For the Spoiler Alert about 14 minutes in you wrote Spoler instead.

Mythologian

lol “some of you ignore the spoiler alert..” yeah that would 100% be me. But I’m a weirdo, and being spoiled often actually increases the likelihood i’ll check something out instead of decreasing it.

Anonymous

Excuse me, sir, your nail polish is so ✨~s h i n e y~✨ where did you get it??? I have a mighty need

Leslie Helwig

I kinda like the Hitchhiker's-esque visuals going on in this episode :-)

Nawf4

A lot of those Sci-Fi concepts that are so huge that they are the setting, usually don't have great plots besides explore impossible setting or escape impossible setting (Looking at you Roma), which is okay because the ideas are usually good enough to keep you reading. There is no that kind of breaks the rule--having fun characters and a plot that isn't just escape the setting, but save the universe (by exploring the setting)--is Jack Chalker's Well World series. Which is about a planet outside of space that was made by a race of aliens as an evolution experiment and the computer running it has the binary code that controls the universe. That being said, it is a Jack Chalker book, so it's pretty weird.

Anonymous

Yeah...considering what Niven did in terms of gender to the Kzinti, I'm pretty sure that bit with the pronouns didn't go beyond "it's complicated". For those not in the know, the Kzinti as established in this book are effectively a one-gender race of men - female Kzinti are non-sapient. I never understood what this random element was supposed to add to the story other than underlining the Kzintis' alienness.

Michael Drzyzga

Basically same here. I can only think of one time I actually regretted ignoring a spoiler warning - and that was for the first episode of the anime Talentless Nana.

Michael Drzyzga

Really good timing with this video. I've been on a world-building kick lately, so YouTube videos supporting that have been really prominent in my feed. I've actually started laying the groundwork for a novel to show off this setting, and I am aiming for a Niven/Ringworld approach and actively encourage other authors to write in the setting. (I recall some video on SCPs and an alternative to copyright so that a published work allows others to use certain elements.) In light of this review, yeah, I guess I'm trying to be Niven.

DomSmith

I can level the volume down a little but tbh I'm defiantly not going to remove it altogether. Youtube videos without any music feel unfinished to me.

Anonymous

Sorry Dom, gonna have to pause. That’s some interesting stuff ya got there

Anonymous

You need to take care of yourself first! I am all for of you doing your own interest when you want to! As much as we love to torment you, we live to see you happy as well.

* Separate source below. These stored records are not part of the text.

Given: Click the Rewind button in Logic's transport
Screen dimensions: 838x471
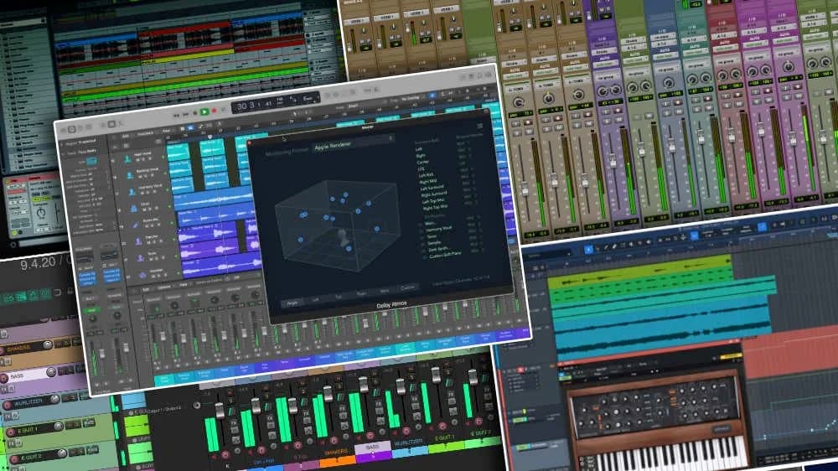Looking at the screenshot, I should click(x=176, y=113).
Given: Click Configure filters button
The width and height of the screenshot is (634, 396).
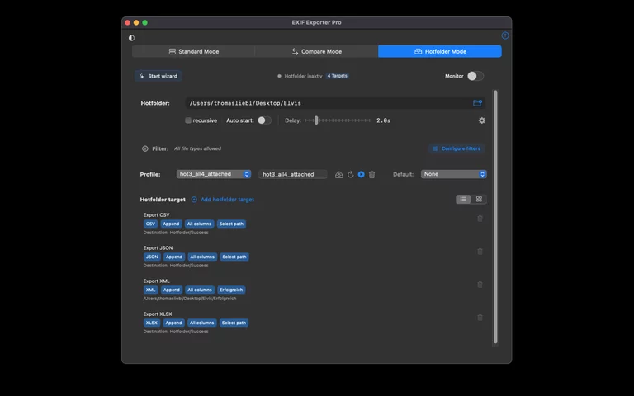Looking at the screenshot, I should coord(457,149).
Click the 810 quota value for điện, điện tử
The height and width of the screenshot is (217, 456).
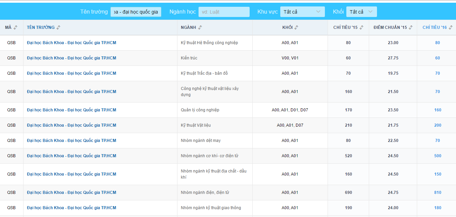coord(437,193)
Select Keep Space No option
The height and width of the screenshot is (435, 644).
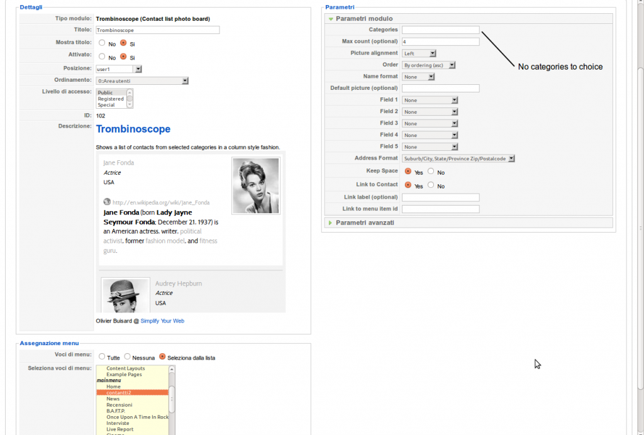(x=431, y=172)
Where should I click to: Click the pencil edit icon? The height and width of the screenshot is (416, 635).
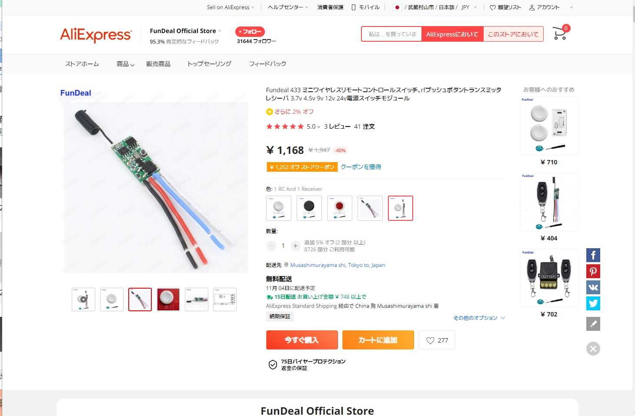[x=593, y=324]
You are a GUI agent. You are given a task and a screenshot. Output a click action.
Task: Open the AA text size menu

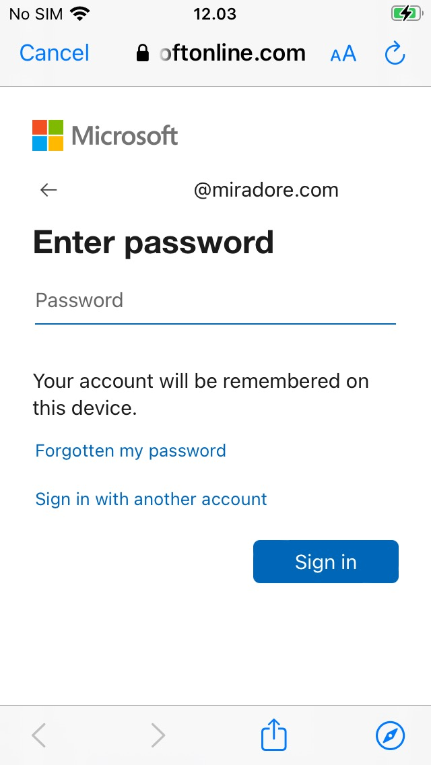click(343, 54)
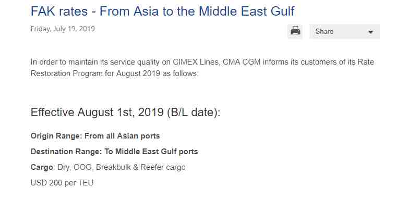Click the Destination Range bold label
Screen dimensions: 396x200
click(66, 152)
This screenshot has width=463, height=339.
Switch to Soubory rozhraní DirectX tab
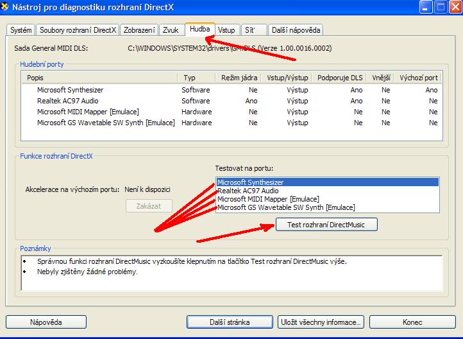point(78,30)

Now shower us with your passion!

Iago24

I once again have to shill my favourite author, Hannu Rajaniemi, for anyone interested in excellent sci-fi worldbuilding written by an actual astrophysicist. He has written short stories where every character is an AI, that are full of emotion and humanity, as well as novels about transhuman societies that for once aren't technopobic warnings about science gone too far, as is too often the case in sci-fi. But back to the topic at hand, I remember reading a book set in a Ringworld physically identical to the one described in this review, but I can't for the life of me remember if it's in the same continuity as Niven's book. It had alien races using primitive biplanes to colonize segments of the Ring, and mostly dealt with how humanity would react in gaining nigh infinite space and resources, and how it could make further technological development useless from a social standpoint. If anyone can remember if it's a part of Niven's setpiece, please let me know.

Ioana Sofonea

Yes please! Show us more about books you love ! ❤❤❤❤

Erica Borgers

Loved the video! I was sad that there weren’t more views but I do love seeing you talk about what YOU like

Josie Doefer

I'm number 39 on the waitlist from my local library!